Never an area particularly known for its minority involvement, when it comes to TV production, TV directors working on broadcast and cable series have actually become less diverse in the last 12 months, according to a Directors Guild Of America report.

TV shows directed by minority males during the 2011-12 season dropped to 13% from 14% last year, while white males directed 73% of primetime shows on cable and broadcast, an increase from 72% last year.

Minority female TV directors fared better: they increased their percentages to 4% from 3% last year, while white women remained flat at 11%, according to the DGA.

Our industry has to do better, said Paris Barclay, the DGA,s first vice president and co-chair of the diversity task force of the DGA National Board, in a statement.

Eight new shows were cited in the report as having hired no minorities or women directors during the 2011-12 season: Chemistry (Cinemax); Dallas (TNT); The Inbetweeners (MTV); Retired at 35 (TV Land); Veep (HBO); and Workaholics (Comedy Central).

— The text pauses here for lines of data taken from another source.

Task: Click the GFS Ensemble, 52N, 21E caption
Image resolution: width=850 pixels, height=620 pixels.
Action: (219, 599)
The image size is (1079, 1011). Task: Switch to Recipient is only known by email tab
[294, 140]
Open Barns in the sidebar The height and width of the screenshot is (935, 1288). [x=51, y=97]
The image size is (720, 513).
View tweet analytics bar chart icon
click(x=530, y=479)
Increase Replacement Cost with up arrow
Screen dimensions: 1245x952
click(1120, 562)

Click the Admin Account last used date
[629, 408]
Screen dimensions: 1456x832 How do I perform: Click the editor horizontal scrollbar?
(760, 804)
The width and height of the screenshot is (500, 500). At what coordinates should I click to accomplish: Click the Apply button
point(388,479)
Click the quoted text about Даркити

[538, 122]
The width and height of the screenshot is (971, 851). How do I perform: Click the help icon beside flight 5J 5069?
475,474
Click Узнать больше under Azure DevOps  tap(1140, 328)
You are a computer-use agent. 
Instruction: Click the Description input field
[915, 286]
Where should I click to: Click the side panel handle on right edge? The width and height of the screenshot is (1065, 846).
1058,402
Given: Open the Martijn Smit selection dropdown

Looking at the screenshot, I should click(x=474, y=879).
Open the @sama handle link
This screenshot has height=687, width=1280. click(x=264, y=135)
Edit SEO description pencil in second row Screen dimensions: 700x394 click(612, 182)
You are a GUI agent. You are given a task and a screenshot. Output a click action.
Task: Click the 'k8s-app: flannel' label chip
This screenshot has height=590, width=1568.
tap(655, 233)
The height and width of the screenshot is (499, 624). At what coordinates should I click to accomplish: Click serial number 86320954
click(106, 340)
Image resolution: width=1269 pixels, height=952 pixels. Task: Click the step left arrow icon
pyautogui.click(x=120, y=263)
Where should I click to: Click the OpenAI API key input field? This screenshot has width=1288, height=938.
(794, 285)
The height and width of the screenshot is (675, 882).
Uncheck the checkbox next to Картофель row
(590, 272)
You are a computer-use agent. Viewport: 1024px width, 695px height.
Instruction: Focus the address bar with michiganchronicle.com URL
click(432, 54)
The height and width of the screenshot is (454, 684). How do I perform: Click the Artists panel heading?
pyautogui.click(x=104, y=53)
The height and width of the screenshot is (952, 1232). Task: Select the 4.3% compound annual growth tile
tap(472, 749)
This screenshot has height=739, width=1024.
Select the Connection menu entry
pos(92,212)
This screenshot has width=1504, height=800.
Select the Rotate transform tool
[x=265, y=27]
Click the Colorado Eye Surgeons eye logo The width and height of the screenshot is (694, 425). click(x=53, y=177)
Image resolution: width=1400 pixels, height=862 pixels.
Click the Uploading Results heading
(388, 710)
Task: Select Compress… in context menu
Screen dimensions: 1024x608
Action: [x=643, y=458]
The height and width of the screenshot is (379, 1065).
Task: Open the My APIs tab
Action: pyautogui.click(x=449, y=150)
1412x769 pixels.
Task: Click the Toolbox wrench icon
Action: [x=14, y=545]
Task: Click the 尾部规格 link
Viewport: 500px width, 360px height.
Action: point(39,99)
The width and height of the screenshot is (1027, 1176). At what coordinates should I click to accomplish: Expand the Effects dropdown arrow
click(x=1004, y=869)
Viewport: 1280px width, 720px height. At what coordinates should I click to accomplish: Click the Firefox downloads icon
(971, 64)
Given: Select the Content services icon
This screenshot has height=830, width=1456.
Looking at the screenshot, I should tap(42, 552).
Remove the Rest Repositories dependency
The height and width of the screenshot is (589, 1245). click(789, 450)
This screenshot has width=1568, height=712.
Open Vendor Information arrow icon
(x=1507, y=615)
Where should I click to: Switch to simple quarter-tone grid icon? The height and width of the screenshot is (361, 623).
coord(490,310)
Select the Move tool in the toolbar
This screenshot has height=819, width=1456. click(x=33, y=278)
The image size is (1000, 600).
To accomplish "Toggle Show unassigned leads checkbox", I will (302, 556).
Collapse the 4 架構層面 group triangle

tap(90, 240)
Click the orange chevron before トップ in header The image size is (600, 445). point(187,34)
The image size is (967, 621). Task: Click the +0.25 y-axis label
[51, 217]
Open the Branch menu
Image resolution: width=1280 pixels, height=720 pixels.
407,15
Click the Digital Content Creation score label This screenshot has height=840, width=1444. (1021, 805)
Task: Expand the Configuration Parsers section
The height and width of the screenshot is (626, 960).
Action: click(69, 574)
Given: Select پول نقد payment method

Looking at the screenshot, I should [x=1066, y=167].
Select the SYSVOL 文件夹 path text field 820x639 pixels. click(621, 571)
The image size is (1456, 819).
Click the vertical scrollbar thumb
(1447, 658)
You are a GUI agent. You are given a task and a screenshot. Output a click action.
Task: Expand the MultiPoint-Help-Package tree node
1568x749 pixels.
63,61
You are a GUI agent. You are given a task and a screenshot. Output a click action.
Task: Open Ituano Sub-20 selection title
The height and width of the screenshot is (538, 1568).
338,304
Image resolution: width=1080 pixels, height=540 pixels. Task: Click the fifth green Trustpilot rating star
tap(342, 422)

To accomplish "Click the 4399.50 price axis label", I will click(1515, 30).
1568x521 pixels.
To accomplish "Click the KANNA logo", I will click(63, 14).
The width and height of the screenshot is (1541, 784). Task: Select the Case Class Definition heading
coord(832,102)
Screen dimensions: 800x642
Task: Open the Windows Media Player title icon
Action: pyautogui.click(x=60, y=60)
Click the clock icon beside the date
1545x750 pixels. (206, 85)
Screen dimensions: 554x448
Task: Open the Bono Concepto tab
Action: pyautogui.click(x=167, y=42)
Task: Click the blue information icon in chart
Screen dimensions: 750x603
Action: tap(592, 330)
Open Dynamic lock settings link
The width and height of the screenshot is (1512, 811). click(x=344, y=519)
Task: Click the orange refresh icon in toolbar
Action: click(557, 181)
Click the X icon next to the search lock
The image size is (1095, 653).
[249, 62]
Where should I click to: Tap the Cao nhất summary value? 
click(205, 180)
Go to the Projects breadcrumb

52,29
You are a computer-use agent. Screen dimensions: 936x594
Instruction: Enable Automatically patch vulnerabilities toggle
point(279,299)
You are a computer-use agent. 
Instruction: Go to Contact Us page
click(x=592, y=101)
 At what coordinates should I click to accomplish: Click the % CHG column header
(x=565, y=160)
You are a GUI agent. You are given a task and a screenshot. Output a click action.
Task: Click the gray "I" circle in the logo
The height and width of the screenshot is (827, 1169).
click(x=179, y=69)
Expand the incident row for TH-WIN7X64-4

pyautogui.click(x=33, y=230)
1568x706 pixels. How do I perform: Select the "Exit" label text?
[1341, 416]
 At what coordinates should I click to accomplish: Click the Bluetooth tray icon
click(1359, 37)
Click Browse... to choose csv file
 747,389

One show on the broadcast side fell into that category: the CWs Supernatural.

There were a few bright spots of colour, as it were: BET's The Game, Lets Stay Together and Reed Between The Lines, and VH1's Queen Latifah-produced dramedy Single Ladies, all were given top marks for hiring minority and female directors for at least 30% of its episodes. Disney XDs Lab Rats did well too, earning an 80% grade.

Generaly though, TV direction is not keeping up with general demographics of the country. In this day and age, it is quite disappointing that so many shows failed to hire even a single woman or minority director during the course of an entire season even shows whose cast and crew otherwise is notably diverse, said Barclay. And, 'We just don‟t know anybody,' doesn‟t cut it anymore the pool of talented and experienced women and minority directors grows every year, and too many of these qualified, capable directors are still overlooked.